Exercise objective:
The line containing "Task: Click the curved arrow icon on Share" and each line after it, through the final line of the data, are to be retyped exactly, with pictures left out.

Recorded data:
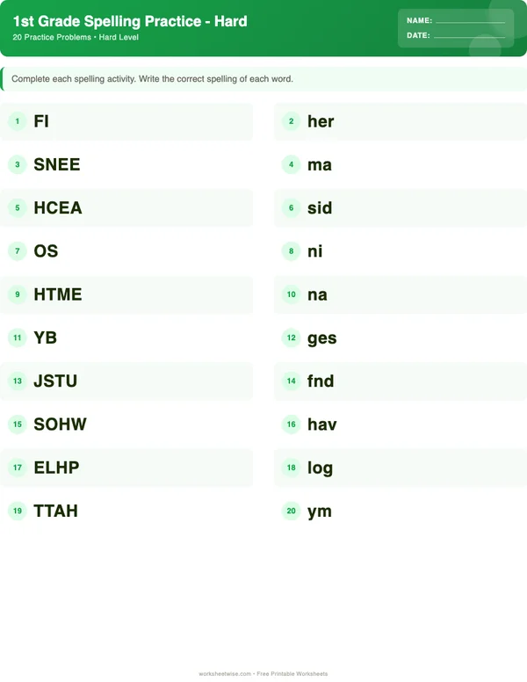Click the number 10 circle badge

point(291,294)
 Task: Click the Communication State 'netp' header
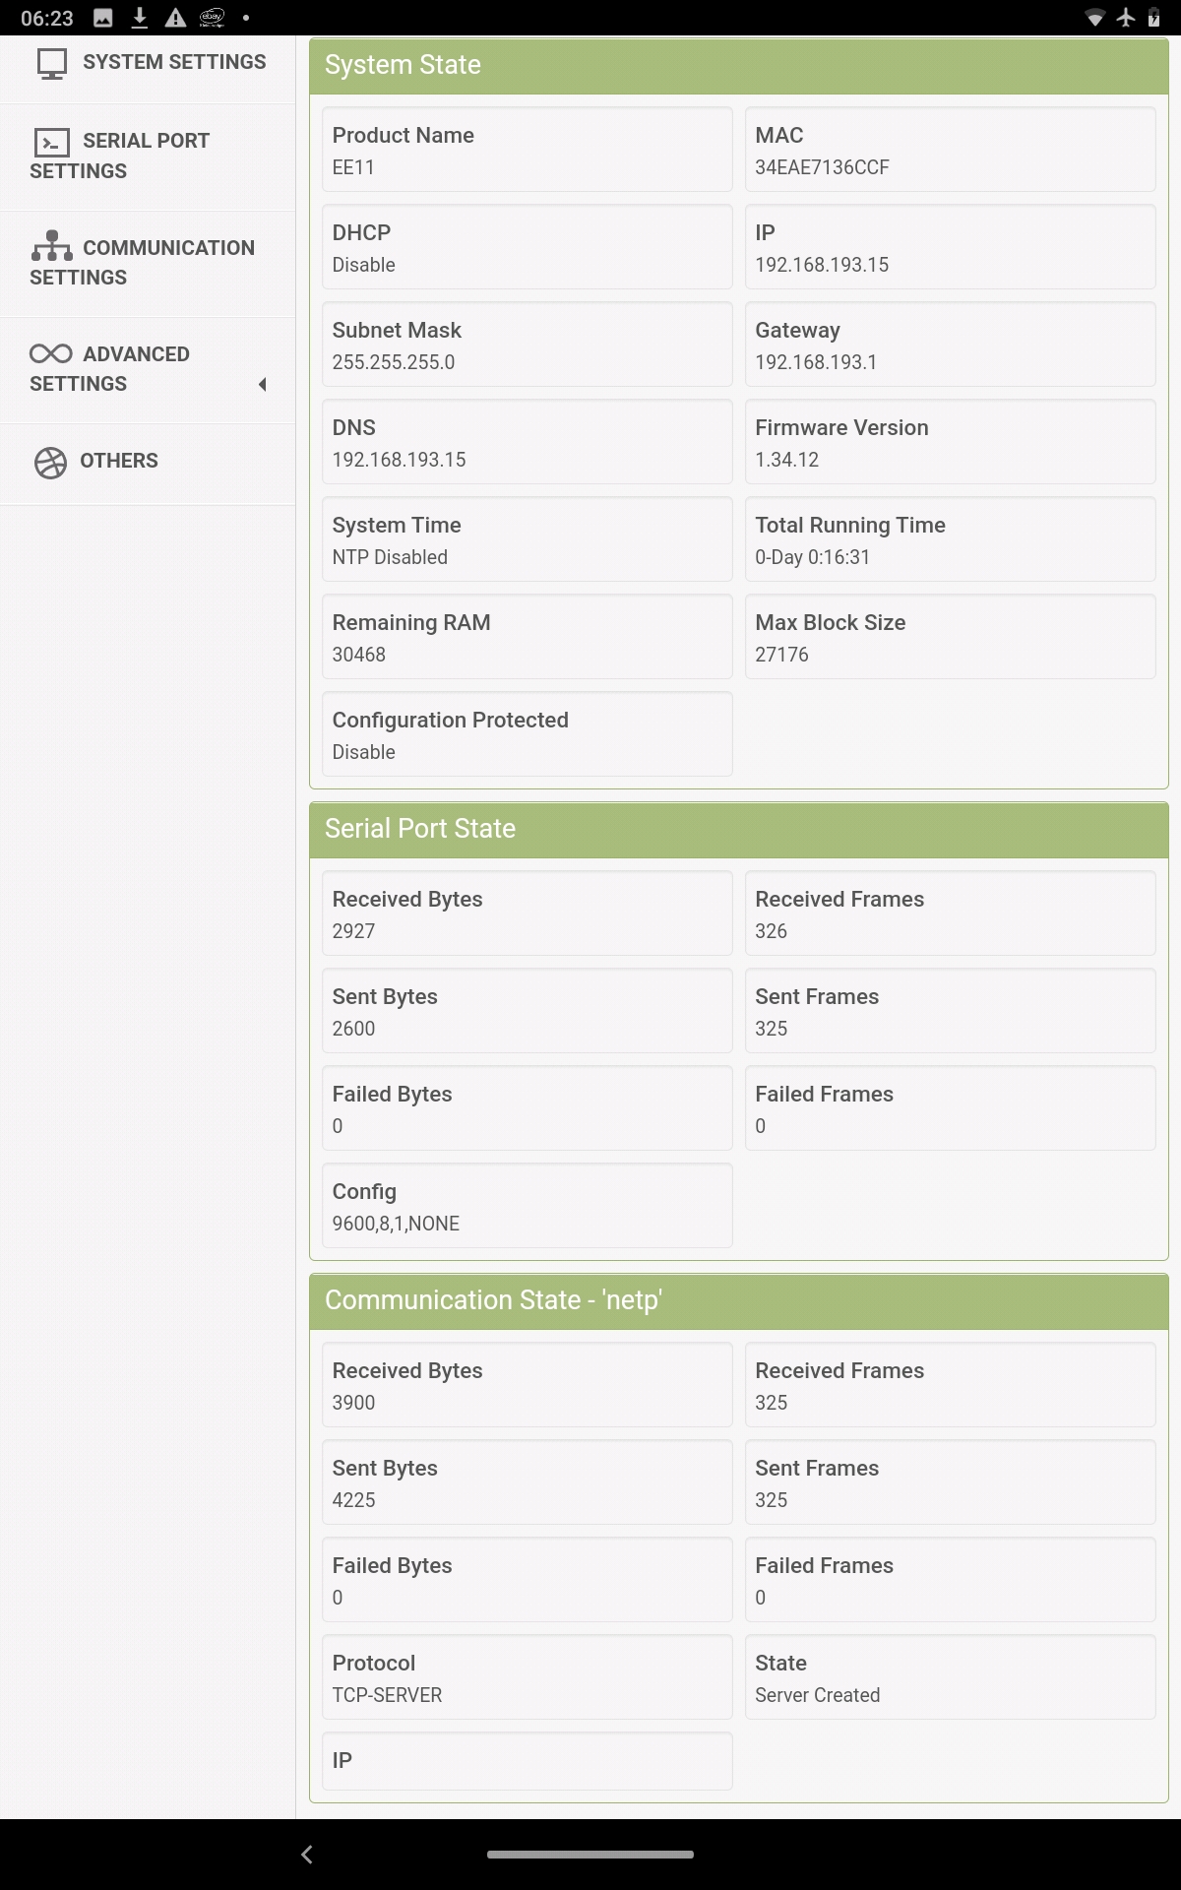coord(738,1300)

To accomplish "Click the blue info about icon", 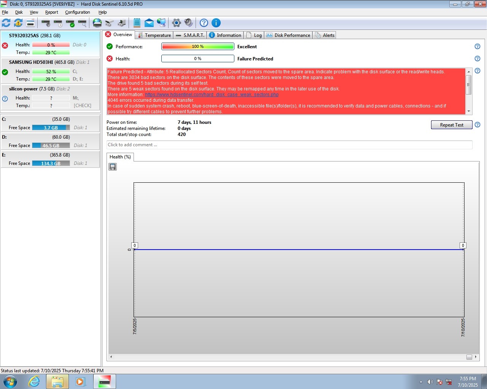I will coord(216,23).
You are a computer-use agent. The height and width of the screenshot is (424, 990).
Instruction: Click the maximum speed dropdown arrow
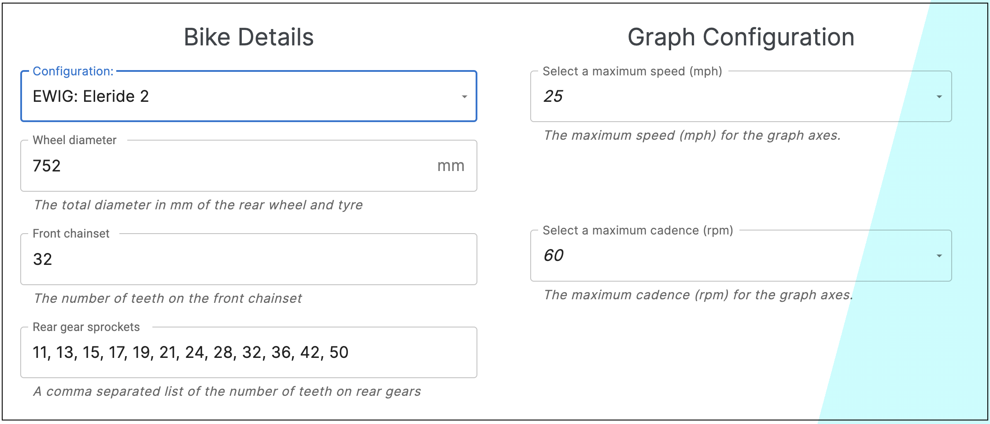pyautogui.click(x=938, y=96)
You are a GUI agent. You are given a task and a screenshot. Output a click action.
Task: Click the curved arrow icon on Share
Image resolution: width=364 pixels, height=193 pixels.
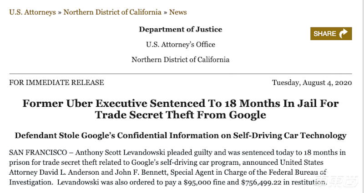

Answer for this exercise:
Task: Click the curved arrow icon on Share
Image resolution: width=364 pixels, height=193 pixels.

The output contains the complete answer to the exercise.